Marie Losier's documentary tells the story of a couple. They happen to comprise Genesis Breyer P-Orridge, industrial music pioneer of the bands Throbbing Gristle and Psychic TV, and Lady Jaye Breyer P-Orridge, performance artist and dominatrix, who made their relationship an art project, dressing alike and having plastic surgery to look more alike, but really it's just another couple movie.
Rather than making you think how strange the central duo are/were (Lady Jaye died, or "dropped her body", in 2007), the film really makes you think how strange all couples are, pairs of more or less damaged individuals (as all individuals are damaged) who have managed to align their broken edges and form some kind of mutant whole.

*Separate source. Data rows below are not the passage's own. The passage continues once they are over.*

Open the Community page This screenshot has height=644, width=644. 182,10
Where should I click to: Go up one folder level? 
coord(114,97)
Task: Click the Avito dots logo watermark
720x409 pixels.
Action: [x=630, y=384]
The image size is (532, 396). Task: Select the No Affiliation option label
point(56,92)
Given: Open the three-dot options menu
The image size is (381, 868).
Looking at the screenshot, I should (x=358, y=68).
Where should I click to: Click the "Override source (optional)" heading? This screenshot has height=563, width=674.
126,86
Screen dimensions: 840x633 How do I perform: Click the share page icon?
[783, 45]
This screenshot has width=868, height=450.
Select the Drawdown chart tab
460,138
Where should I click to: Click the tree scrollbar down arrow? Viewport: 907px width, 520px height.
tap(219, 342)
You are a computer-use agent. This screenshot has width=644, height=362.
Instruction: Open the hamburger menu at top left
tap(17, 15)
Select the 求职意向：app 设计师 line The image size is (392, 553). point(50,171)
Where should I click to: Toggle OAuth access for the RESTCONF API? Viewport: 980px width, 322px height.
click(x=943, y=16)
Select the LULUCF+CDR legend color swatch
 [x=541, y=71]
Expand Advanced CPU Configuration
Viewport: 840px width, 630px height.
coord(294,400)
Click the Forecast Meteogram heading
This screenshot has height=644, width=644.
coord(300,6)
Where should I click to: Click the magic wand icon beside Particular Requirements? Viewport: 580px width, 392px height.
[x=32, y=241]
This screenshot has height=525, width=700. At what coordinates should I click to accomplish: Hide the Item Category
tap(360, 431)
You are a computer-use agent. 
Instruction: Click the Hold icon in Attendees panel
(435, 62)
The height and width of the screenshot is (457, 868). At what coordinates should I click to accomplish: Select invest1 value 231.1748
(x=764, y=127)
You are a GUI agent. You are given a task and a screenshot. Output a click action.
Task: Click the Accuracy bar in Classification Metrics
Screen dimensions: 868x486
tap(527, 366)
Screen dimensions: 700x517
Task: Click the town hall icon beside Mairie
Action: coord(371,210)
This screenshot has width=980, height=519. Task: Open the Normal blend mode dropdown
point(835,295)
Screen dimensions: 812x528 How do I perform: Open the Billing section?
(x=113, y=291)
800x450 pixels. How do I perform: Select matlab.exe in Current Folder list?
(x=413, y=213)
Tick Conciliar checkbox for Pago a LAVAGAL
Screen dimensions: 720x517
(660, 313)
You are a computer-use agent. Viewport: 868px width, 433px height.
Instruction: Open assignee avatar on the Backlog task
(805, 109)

Using archive film and interviews, more or less entirely without sync sound, Losier, a specialist in profiling avant-garde musicians, artists and filmmakers, creates a colorful and frenetic object that nicely encapsulates P-Orridge's philosophy that "Everything is raw material." The central characters are an engaging and sweet pair with considerable screen magnetism (her nose job is perhaps more aesthetically pleasing than his breast implants), and P-Orridge's blissed-out smile and pixillated gaze have genuine comic charm. Admittedly, the claim that their "pandrogyny" project is a contribution to human evolution isn't really questioned or explored in depth, leaving you to wonder if that's a real argument or just an intriguing sound-bite. Two seats away from me at the Edinburgh International Film Festival screening, a strange man kept going "Mmm!" whenever anybody in the film said anything heartfelt and truthful, which was often. I guess the movie leaves little room for anything but agreement, since it's not really about the art and music (though all of that seemed both interesting and accessible) but simply celebrating the merging of two soul-mates.